REST HTTP API Introduction

An API (Application Programming Interface) is an interface to an application, or a service designed for machine access. It can be seen as the UI (User Interface) of an application designed for machines (other applications).

So that another application can be programmed to consume the API, it has to have some sort of specification. A common specification for communicating on the web is the HTTP protocol. Used by web browsers and other API clients, it defines how two parties (client and server) ought to communicate:

  • Client creates an HTTP request and sends it to the server over the network.
  • Server processes the request, creates a response, and sends it to the client over the network.

HTTP Request

An HTTP request is composed of:

  • URL
  • HTTP Method
  • HTTP Headers
  • Optional Body

URL

A URL (Uniform Resource Locator) is the address you see in your web browser address bar.
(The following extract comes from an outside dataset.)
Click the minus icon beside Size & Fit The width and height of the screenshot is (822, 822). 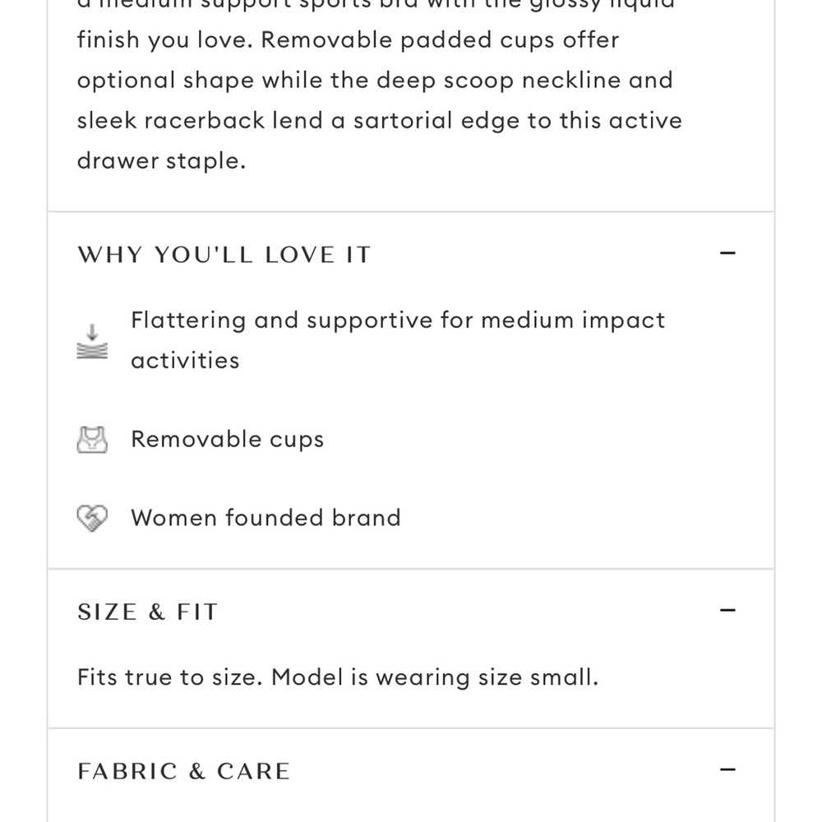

It allows you to locate a resource. Each URL has several parts, and it is important to know them. For example, the address

https://www.example.com:8080/customers/acme/order/?show=deleted&fields=all

is composed of:

  • httpsProtocol (HTTP or HTTPS),
  • www.example.comHost — network address of the HTTP server,
  • 8080port — Optional network identifier within the target server; its default value is 80.
  • /customers/acme/order/ — Optional path to a resource we wish to obtain; its default value is \.
  • show=deleted&fields=all — Optional request parameters (also called query string or query string parameters), separated by the character & (ampersand); the actual parameters are:
    • show with the value deleted, and
    • fields with the value all.

Because the URL contains a number of special characters (?, &, / and many others), when these parameters need to be part of the URL, they must be encoded (URL encoded, urlencoded, escaped). Therefore a URL:

http://example.com/this address & special

will be actually sent to the server as:

http%3A%2F%2Fexample.com%2Fthis+address+%26+special

The web browser (and Generic Extractor too) will normally do this conversion for you. However, you might run into the encoded format in Generic Extractor events. There are plenty of online tools to decode this encoded format.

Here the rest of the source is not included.